* [CHALLENGE 1]: Copy the lines of the listing from the one containing "The height and width of the screenshot is (270, 495)." through the one containing "Click the Input", both included.

::: PROVIDED TEXT :::

Inside the S&P 500®: Stocks, Not Indices, Move Markets

The S&P 500 is not only the most widely used index for ETFs and funds, it is also the index of choice for researching markets.  Much of the research focuses on the index pop — how much a stock jumps when it joins the index.  About ten years ago some papers on comovement appeared arguing that index membership changes a stock’s behavior and affects the overall market.  The gist of the argument is that two stocks of the similar size, valuation, sector and fundamentals will behave like one-other unless one stock is a member of the S&P 500 and the other is not. The claim is that when a stock joins the S&P 500, its returns comove with the rest of the S&P 500 index but do not fully reflect its fundamentals.  Indices and index membership, not stocks, drive the market.  Moreover, statistical evidence for comovement implied that the expansion of indexing was altering the way stocks behaved such that index membership mattered as much as fundamentals like earnings, dividends and book value; that index membership in the S&P 500 would raise the stock’s β.

Two recent papers dispute this view and show that stocks – and not index membership — are what matters. This new research explains why a stock’s fundamentals appear to shift when it is added to the S&P 500. There is a difference in the behavior of seemingly similar stocks observed when one of the stocks joins the S&P 500.  The difference is seen in changes in the stock’s β and in higher EPS forecasts.  However, this is not the result of some unexplained index membership effect that makes stocks in the index act like one-another or comove. Rather, the changes in a stock joining the index reflect the stock’s own performance in the period before it is added to the S&P 500.

:::

* [CHALLENGE 2]: Continue the text on S&P 500 index membership from where it stops.

::: MATERIAL :::

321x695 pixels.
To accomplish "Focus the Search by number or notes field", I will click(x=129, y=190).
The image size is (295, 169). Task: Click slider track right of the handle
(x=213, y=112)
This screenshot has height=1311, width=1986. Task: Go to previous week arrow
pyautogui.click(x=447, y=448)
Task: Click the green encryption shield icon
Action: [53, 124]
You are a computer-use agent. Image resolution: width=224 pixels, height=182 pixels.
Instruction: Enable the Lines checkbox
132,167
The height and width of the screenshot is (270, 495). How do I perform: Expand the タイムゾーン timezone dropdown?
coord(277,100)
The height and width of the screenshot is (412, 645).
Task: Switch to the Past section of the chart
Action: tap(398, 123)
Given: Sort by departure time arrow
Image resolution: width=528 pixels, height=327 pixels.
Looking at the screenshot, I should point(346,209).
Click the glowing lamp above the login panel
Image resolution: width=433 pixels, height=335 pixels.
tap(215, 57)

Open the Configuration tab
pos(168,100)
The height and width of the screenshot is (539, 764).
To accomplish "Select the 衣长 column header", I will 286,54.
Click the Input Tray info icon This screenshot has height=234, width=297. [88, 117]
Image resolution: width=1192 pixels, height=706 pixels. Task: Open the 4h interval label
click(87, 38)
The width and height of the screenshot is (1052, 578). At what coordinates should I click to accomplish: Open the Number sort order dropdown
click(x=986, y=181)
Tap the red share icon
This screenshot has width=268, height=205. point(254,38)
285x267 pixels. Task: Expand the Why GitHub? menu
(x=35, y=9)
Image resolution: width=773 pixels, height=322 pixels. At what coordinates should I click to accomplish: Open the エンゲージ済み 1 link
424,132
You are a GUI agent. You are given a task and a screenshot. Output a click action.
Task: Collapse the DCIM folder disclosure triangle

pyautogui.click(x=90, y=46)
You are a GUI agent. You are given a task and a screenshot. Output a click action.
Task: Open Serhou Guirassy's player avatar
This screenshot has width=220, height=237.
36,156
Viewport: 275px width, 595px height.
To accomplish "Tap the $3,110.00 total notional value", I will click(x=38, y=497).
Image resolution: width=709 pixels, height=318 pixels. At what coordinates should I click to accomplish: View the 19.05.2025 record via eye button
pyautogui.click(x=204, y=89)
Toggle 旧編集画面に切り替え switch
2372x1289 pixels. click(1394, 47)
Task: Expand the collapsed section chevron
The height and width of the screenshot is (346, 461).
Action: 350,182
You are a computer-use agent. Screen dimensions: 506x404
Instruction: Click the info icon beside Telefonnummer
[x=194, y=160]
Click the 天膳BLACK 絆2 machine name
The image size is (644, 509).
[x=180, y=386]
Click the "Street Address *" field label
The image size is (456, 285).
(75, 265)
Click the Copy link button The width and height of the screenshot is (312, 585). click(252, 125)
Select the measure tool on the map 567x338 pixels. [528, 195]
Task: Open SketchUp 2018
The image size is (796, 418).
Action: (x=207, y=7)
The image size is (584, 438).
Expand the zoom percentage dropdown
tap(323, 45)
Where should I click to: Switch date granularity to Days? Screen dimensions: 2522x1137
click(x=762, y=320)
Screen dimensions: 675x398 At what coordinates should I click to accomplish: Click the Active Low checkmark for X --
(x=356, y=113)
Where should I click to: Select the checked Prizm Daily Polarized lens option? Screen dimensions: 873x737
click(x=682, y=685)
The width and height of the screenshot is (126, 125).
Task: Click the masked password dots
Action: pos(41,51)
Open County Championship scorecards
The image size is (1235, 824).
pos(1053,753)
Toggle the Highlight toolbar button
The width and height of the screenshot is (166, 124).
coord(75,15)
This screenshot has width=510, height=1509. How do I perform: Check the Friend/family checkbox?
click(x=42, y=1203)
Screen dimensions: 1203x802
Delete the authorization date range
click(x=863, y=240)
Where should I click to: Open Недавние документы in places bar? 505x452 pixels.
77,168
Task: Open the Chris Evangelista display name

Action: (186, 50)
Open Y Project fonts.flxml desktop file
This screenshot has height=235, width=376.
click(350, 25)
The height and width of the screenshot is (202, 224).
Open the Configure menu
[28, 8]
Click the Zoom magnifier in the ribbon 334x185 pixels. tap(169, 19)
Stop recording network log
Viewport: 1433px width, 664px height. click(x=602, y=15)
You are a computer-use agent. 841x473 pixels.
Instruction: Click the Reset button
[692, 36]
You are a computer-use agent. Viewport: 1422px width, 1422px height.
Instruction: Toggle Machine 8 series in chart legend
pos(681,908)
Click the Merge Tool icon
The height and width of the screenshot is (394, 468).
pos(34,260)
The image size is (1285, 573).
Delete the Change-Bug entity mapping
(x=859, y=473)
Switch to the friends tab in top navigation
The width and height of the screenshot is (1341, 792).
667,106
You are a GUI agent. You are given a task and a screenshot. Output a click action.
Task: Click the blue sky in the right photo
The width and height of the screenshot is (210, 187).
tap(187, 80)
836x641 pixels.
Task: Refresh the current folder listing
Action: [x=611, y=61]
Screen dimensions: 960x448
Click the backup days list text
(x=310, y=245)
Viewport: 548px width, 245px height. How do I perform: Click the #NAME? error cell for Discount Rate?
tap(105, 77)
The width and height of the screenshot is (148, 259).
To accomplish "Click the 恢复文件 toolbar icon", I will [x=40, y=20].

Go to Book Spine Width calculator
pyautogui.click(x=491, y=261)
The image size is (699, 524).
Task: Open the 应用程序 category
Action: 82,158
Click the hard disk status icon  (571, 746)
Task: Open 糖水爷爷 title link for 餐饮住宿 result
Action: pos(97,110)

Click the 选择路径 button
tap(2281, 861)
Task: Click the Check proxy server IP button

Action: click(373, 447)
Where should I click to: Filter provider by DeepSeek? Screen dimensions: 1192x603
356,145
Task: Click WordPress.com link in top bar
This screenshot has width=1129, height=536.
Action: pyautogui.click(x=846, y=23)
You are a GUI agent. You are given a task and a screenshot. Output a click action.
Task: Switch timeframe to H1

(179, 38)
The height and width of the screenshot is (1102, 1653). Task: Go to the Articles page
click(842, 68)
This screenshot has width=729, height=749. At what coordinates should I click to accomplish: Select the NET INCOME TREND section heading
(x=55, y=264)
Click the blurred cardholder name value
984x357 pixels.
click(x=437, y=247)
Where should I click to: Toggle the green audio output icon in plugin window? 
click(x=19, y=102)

:::

* [EXERCISE RESPONSE 1]:
The height and width of the screenshot is (270, 495). How do I perform: Expand the タイムゾーン timezone dropdown?
coord(277,100)
The height and width of the screenshot is (412, 645).
Task: Switch to the Past section of the chart
Action: tap(398, 123)
Given: Sort by departure time arrow
Image resolution: width=528 pixels, height=327 pixels.
Looking at the screenshot, I should point(346,209).
Click the glowing lamp above the login panel
Image resolution: width=433 pixels, height=335 pixels.
tap(215, 57)

Open the Configuration tab
pos(168,100)
The height and width of the screenshot is (539, 764).
To accomplish "Select the 衣长 column header", I will 286,54.
Click the Input Tray info icon This screenshot has height=234, width=297. [88, 117]

* [EXERCISE RESPONSE 2]:
Neither the S&P 500 nor the S&P 500 Index Committee alter the behavior of stocks.  The driving force here is the way the market, on its own, shifts and the process that the Index Committee uses to identify stocks for the S&P 500.  Stocks selected for the S&P 500 should have a market value of $5.3 billion or more and have positive earnings over the last four quarters.  Since there are relatively few stocks outside the index that meet these requirements and since M&A activity continuously generates openings in the index, the place to find good candidates is among profitable growing companies.  These companies often enjoy rising earnings and attract rising analysts’ estimates of future earnings. Moreover, as a stock’s price and market value increases its fundamentals, including its β, will change because it is shifting away from small cap and value towards mid or large cap and growth.  The Index Committee is simply choosing stocks that meet the guidelines so that the S&P 500 continues to reflect the market.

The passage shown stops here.